On 2016-03-03 17:59, Anton Aylward wrote:
On 03/03/2016 11:12 AM, Carlos E. R. wrote:
It is very fair. Two weeks, including mail and news and everything:
The point I was trying to make wasn't about the time span but about the method. Having journalctl output *everything* then greping is the wrong way to do it. Journalctl is managing what amounts to a database, make the database mechanism, the 'indexing', do the work.
In effect you wrote
select * from all tables | grep ....
where I was writing
select 'postfix' or 'fetchmail' or 'fetchnews' from commands ...
That you choose, in your specific config, to have different time spans for journald and /var/log/messages is just being antagonistic and missing the point.

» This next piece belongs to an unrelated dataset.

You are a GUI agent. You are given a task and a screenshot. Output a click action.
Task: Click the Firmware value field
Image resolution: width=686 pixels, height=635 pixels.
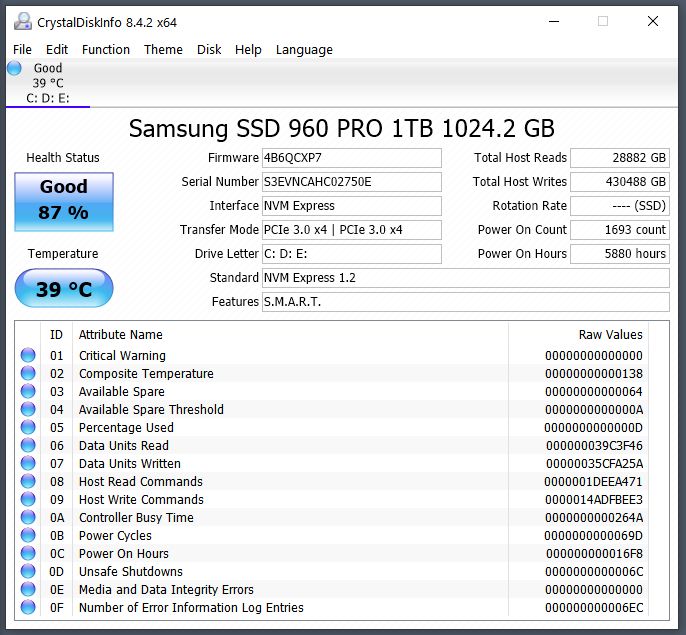[351, 158]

Wait. My point was about the size of the logs, not about how to select entries. I'm familiar with using databases for log systems: in fact, that was one of my jobs. I worked at a control centre for a telephone network watching reports for issues, which were automatically collected from text logs from several "machines" all over the country and placed into a specific database for analysis and real time alarms (Lucent Network Fault Management (NFM)). No, my issue with the journal is that the log for 6 days uses 300 MB, while the syslog for more than double that same period uses less than 30MB. I previously used grep on the log to show that the majority of entries came from mail and news system. And I used grep because I have not found the way to tell journalctl to print simply the entries for one of the "facilities", in this case, "mail". cer@Telcontar:~> man journalctl | grep facility cer@Telcontar:~> -- Cheers / Saludos, Carlos E. R. (from 13.1 x86_64 "Bottle" at Telcontar)